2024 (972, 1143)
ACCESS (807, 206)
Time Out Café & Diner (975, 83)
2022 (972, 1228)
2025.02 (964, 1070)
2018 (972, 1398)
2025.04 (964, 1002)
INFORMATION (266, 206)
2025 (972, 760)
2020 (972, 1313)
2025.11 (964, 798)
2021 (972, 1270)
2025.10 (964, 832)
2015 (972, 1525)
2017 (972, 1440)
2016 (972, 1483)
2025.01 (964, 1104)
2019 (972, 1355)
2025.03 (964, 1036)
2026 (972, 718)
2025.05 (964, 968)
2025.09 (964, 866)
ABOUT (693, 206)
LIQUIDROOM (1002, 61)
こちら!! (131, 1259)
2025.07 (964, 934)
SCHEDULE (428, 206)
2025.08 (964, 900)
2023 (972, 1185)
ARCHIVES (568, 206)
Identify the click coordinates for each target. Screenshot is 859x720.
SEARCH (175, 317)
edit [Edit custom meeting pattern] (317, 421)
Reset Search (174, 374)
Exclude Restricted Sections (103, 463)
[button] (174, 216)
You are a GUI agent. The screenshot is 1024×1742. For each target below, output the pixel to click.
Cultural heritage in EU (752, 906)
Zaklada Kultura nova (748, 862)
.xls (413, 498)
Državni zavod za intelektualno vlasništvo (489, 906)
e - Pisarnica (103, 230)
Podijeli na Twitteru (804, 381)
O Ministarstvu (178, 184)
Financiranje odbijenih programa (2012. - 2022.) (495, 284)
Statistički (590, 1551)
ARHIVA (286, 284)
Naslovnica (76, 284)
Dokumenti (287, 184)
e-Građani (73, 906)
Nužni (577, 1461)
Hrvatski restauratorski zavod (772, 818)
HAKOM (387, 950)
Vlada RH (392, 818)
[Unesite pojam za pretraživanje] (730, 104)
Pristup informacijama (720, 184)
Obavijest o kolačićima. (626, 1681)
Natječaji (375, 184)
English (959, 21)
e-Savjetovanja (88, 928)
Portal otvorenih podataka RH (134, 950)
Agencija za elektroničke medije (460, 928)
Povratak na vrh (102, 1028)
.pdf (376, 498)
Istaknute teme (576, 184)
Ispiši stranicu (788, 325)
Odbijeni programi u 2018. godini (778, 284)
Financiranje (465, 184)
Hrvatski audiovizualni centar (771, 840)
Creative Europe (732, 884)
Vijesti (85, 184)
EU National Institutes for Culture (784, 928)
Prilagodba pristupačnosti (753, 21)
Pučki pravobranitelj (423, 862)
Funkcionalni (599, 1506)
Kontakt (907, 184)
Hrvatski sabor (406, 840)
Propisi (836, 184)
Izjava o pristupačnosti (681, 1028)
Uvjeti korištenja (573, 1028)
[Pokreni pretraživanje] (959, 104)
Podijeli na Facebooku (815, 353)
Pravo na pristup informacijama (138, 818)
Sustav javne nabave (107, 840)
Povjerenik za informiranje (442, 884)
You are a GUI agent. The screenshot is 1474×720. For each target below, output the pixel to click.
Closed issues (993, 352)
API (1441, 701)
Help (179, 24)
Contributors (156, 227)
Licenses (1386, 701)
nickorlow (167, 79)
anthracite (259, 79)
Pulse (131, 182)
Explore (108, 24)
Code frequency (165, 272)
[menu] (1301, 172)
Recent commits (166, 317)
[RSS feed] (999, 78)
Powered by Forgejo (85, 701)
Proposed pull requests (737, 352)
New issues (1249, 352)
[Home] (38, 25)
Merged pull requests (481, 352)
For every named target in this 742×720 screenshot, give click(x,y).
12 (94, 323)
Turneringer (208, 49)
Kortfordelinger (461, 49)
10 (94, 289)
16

####

Copy the lines of the listing above exactly, beginning with the line that contains "2025.09 (964, 866)" and continuing through the line that contains "e - Pisarnica (103, 230)", both included.

2025.09 (964, 866)
ABOUT (693, 206)
LIQUIDROOM (1002, 61)
こちら!! (131, 1259)
2025.07 (964, 934)
SCHEDULE (428, 206)
2025.08 (964, 900)
2023 (972, 1185)
ARCHIVES (568, 206)
Identify the click coordinates for each target. Screenshot is 859x720.
SEARCH (175, 317)
edit [Edit custom meeting pattern] (317, 421)
Reset Search (174, 374)
Exclude Restricted Sections (103, 463)
[button] (174, 216)
You are a GUI agent. The screenshot is 1024×1742. For each target below, output the pixel to click.
Cultural heritage in EU (752, 906)
Zaklada Kultura nova (748, 862)
.xls (413, 498)
Državni zavod za intelektualno vlasništvo (489, 906)
e - Pisarnica (103, 230)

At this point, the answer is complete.